To identify MCI and determine its subtypes, it is necessary to assess multiple cognitive domains such as memory, language, attention, and visual-spatial and executive function. A comprehensive neuropsychological test battery is always time-consuming, especially the memory test. There is an urgent need for a test that requires minimal time investment but maintains the clinical diagnosing value for subtle memory decline like in MCI. But if the content and procedure of a classical test is arbitrarily reduced without re-validation, the accuracy and reliability of the test will undoubtedly be affected. The current study suggests that, using a relatively shorter time interval (like AVL-SR), it is possible to identify aMCI in a feasible time duration, especially for the oldest (80–89 years old) with poor physical and psychological tolerance. Yet, if time permits, the full version of the VLT including AVL-LR is still recommended for a more accurate and sensitive measurement.
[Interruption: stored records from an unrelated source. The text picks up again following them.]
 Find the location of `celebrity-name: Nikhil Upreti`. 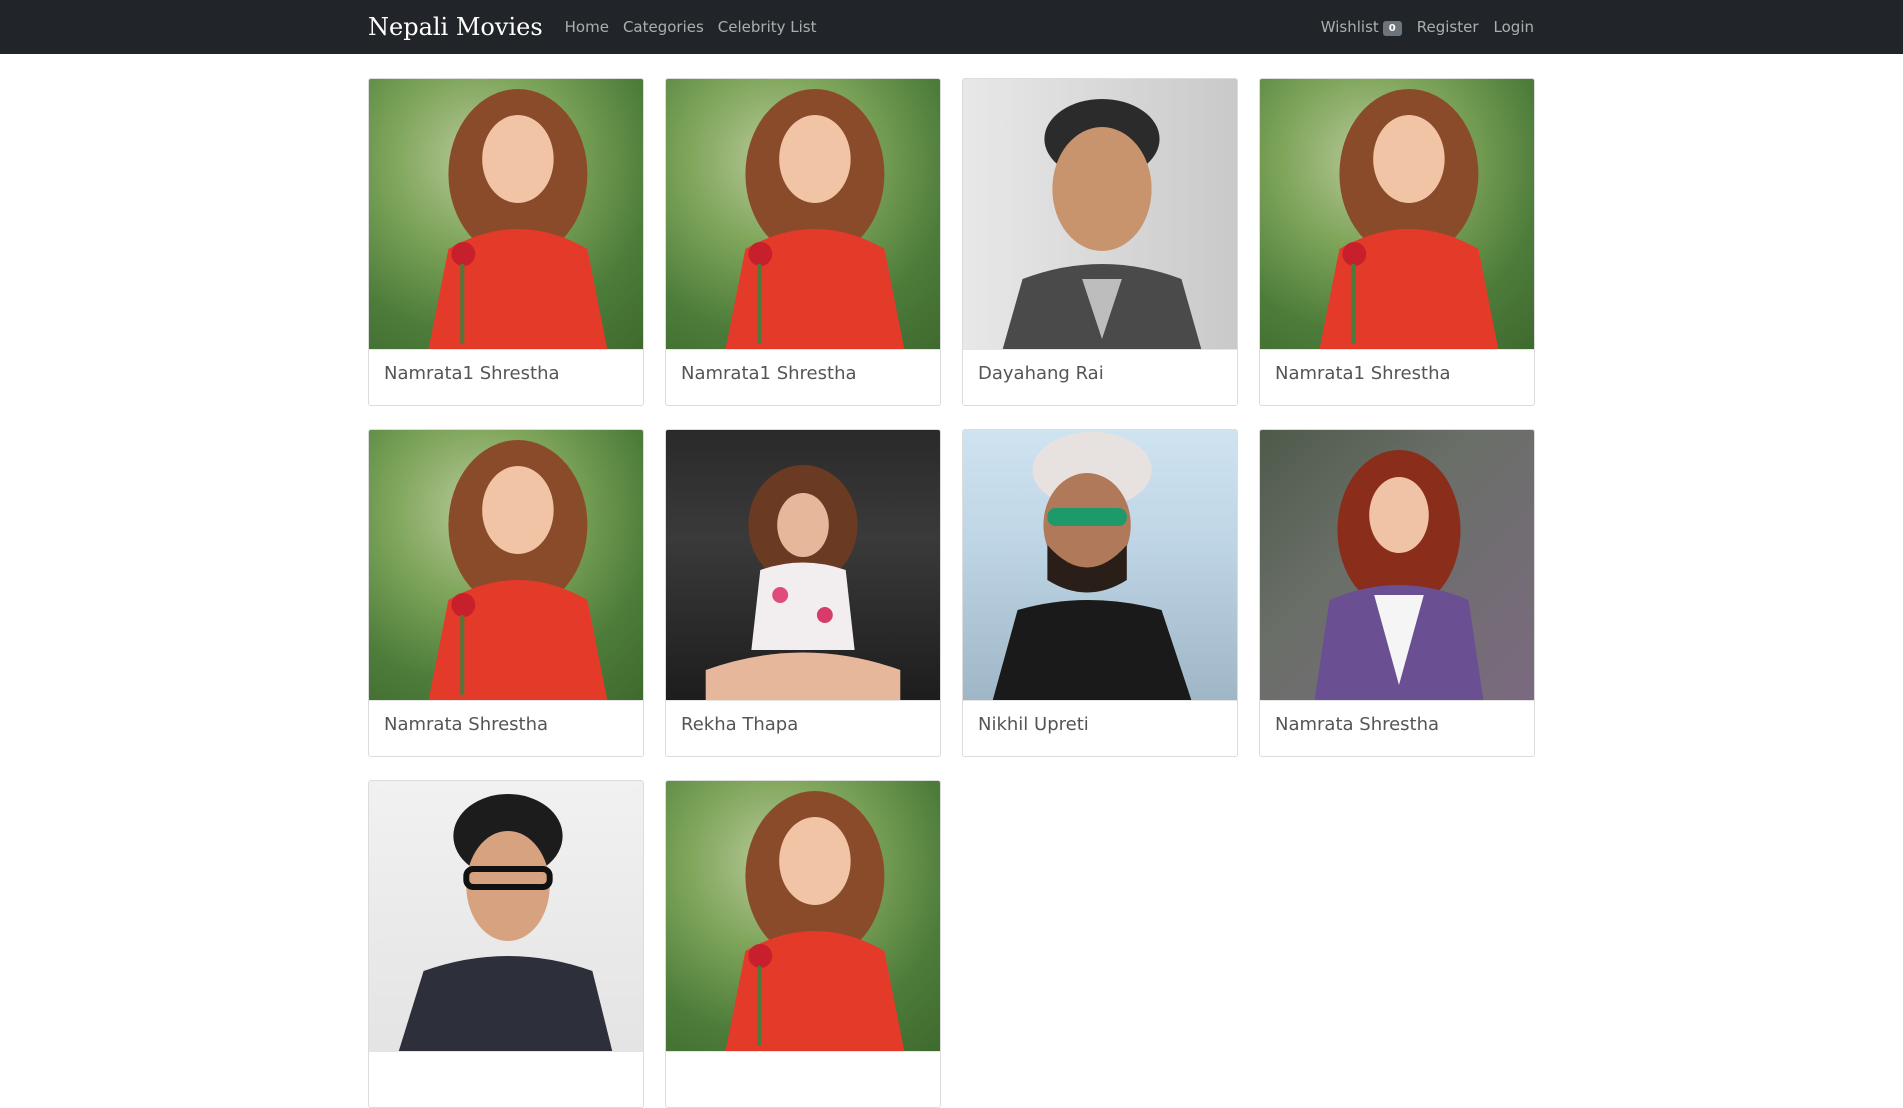

celebrity-name: Nikhil Upreti is located at coordinates (1100, 724).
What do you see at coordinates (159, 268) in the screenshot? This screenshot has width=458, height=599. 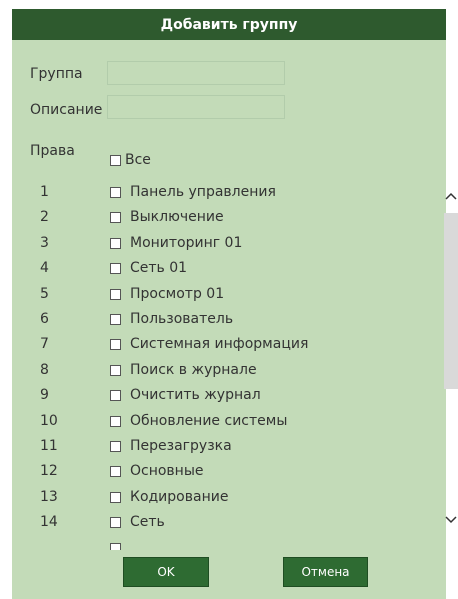 I see `permission-label: Сеть 01` at bounding box center [159, 268].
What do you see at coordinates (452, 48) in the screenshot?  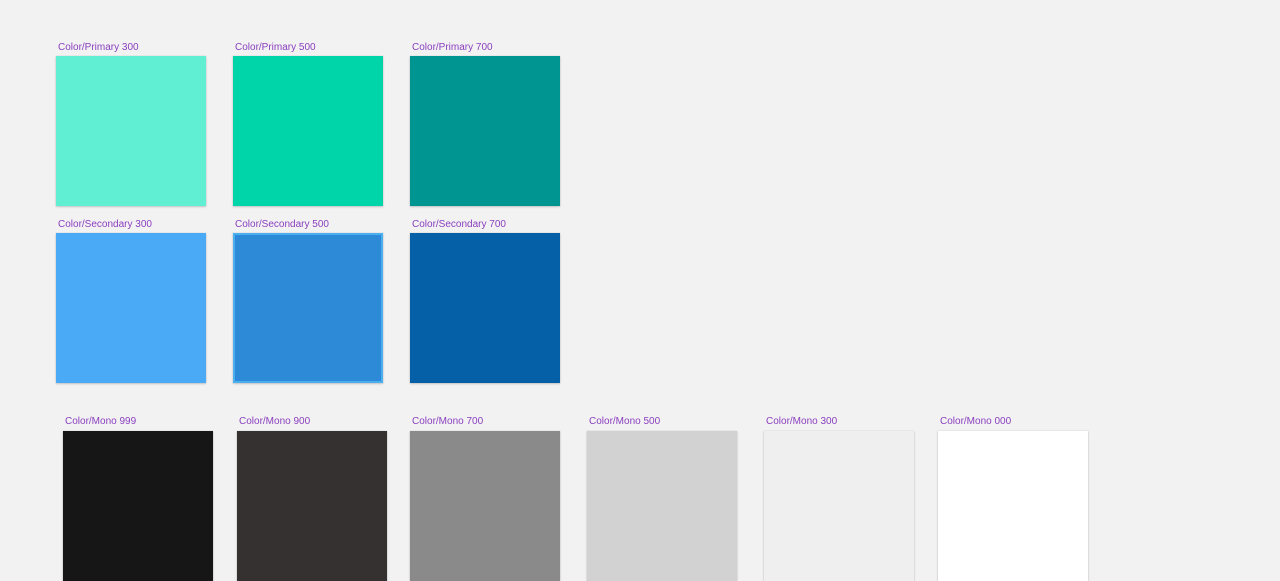 I see `swatch-label: Color/Primary 700` at bounding box center [452, 48].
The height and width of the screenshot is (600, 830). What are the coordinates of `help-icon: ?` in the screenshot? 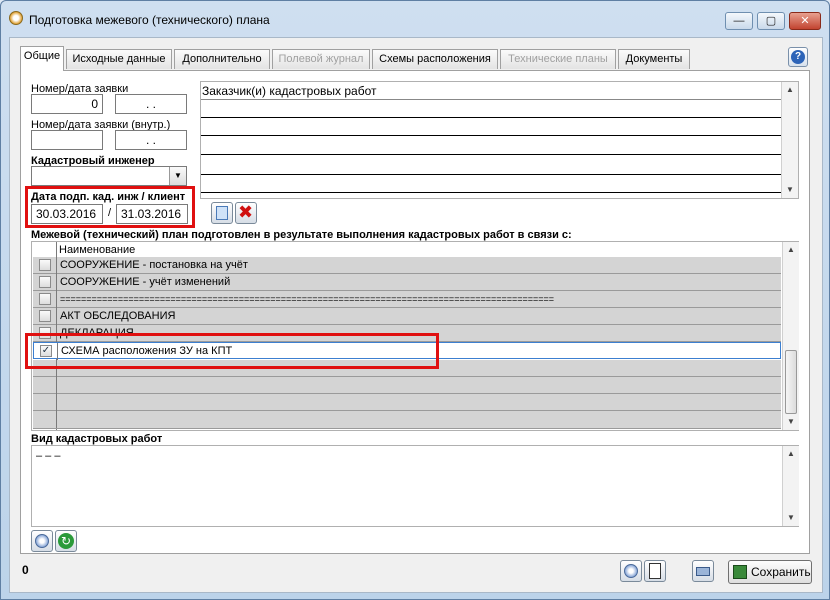 It's located at (798, 57).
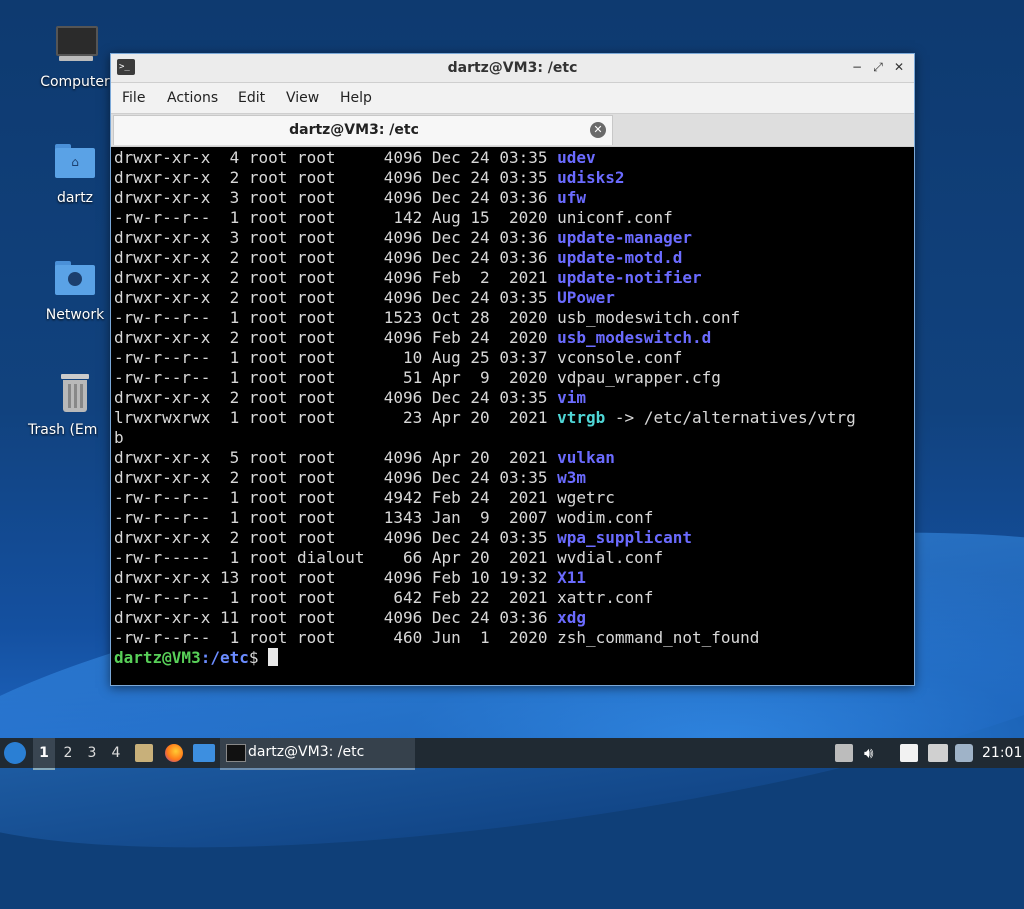  What do you see at coordinates (857, 67) in the screenshot?
I see `minimize-button: −` at bounding box center [857, 67].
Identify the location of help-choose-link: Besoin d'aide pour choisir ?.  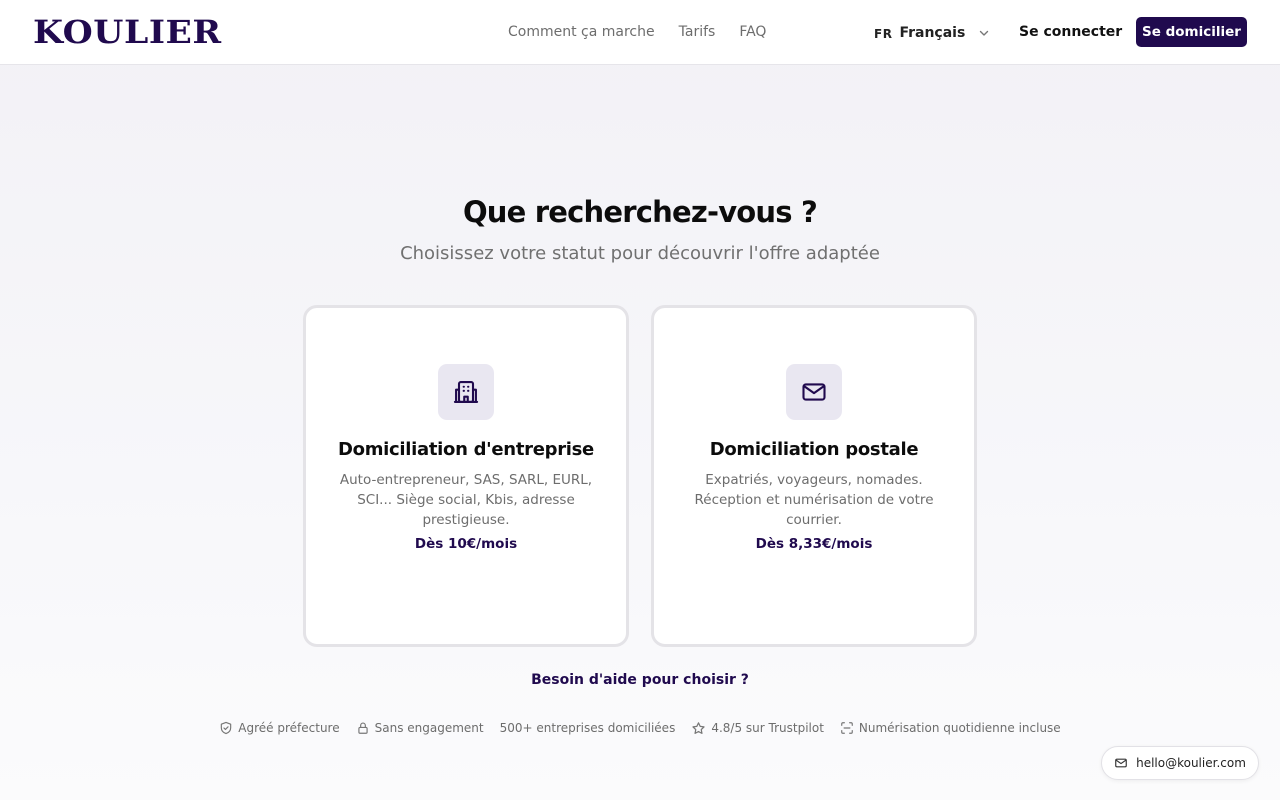
(640, 680).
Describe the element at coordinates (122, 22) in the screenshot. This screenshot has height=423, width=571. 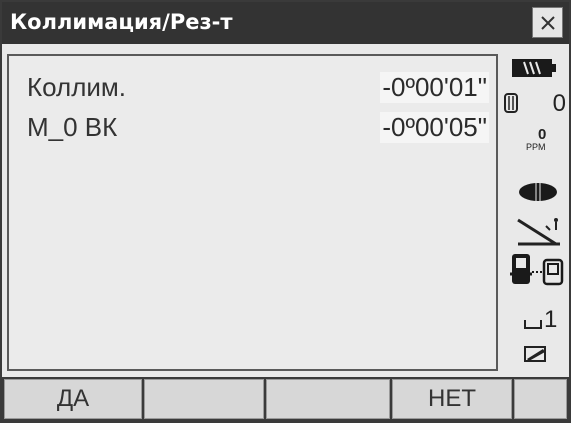
I see `window-title: Коллимация/Рез-т` at that location.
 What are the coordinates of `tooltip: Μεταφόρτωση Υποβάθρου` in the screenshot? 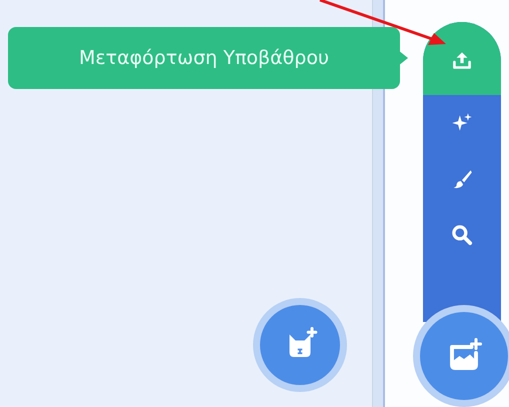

The present study has some strength. Three memory tests including LMT, RCFT, and AVLT were administered to all the participants. The aMCI was diagnosed according to the scores of long-term delayed recall of both LMT and RCFT, whereas the AVLT-H scores were not taken into consideration for diagnosis, thus avoiding a circular argument. Additionally, the relatively large sample size allowed the analysis to be performed in age-stratified groups, which minimized the confounding effect of age. There was, however, an important limitation as well. Without AD-specific biomarker analysis such as beta-amyloid and Tau protein measurement, we could only base our diagnosis of AD and MCI on clinical evidence in a probable level of likelihood [30], [31].

In general, short-term delayed recall (that is, 3- to 5-minute delay time) and long-term delayed recall (that is, 20-minute delay time) of AVLT-H has a similar ability to discriminate aMCI from cognitively normal subjects. Future research will assess the value of each AVLT-H score in the differential diagnosis, prognosis, and conversion prediction of MCI to dementia.